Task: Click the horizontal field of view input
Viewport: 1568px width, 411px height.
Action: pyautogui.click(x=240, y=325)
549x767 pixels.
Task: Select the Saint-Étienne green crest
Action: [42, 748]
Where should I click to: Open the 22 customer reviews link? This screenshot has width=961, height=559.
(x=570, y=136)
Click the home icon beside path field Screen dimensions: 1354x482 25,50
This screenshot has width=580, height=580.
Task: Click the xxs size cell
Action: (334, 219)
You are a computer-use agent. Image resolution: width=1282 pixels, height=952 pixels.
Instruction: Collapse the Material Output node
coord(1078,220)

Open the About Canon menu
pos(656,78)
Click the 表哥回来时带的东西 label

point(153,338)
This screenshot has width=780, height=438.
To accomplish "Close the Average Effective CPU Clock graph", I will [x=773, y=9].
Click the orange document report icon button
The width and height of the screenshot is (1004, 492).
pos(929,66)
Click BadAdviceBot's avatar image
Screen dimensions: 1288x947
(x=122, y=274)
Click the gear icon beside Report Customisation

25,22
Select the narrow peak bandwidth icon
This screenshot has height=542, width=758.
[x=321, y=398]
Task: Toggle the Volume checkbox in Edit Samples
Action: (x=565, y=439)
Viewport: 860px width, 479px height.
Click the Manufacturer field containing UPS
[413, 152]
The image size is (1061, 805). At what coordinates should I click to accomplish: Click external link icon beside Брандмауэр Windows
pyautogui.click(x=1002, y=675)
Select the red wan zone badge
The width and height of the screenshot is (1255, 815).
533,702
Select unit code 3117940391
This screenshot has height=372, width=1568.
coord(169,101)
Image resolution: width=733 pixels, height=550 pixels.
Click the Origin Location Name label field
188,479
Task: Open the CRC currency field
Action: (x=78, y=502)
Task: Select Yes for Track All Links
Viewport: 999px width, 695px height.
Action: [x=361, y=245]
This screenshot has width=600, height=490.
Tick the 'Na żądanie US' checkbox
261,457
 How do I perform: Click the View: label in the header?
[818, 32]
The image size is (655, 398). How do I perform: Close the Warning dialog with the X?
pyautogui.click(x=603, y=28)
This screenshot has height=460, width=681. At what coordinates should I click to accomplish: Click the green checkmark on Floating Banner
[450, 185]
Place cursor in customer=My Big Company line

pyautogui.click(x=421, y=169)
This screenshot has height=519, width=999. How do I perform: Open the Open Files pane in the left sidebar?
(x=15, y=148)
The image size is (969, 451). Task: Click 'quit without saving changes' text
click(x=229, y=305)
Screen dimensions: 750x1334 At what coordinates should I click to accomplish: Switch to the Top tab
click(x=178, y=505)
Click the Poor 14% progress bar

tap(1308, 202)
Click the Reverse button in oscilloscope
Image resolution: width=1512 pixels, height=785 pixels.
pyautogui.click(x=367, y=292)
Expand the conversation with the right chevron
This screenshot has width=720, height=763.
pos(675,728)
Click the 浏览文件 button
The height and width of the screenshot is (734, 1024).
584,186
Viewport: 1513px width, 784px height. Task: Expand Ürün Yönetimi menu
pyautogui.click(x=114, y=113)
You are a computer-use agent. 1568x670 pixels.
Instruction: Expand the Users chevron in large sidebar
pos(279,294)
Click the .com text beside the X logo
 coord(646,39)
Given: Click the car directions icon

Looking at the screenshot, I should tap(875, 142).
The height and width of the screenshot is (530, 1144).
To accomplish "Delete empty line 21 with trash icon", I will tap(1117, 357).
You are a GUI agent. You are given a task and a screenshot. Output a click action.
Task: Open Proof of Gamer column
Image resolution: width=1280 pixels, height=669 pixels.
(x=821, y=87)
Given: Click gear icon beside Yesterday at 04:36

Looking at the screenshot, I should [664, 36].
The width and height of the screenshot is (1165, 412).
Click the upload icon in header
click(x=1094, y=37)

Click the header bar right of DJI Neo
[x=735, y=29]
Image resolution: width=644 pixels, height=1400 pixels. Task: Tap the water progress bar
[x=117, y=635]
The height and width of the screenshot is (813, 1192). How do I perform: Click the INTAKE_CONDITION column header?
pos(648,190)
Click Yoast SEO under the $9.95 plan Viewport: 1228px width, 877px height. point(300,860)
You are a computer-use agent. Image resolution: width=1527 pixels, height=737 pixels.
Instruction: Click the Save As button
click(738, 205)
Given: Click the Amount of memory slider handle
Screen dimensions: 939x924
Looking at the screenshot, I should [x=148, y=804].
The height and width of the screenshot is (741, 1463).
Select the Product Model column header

----------

Task prompt: Using the data above, return each line that includes the word "agent".

Answer space:
You are a computer-use agent. Image resolution: width=1282 pixels, height=952 pixels.
You are a computer-use agent. 1568x670 pixels.
You are a GUI agent. You are given a task and a screenshot. Output a click action.
You are a computer-use agent. Image resolution: width=1527 pixels, height=737 pixels.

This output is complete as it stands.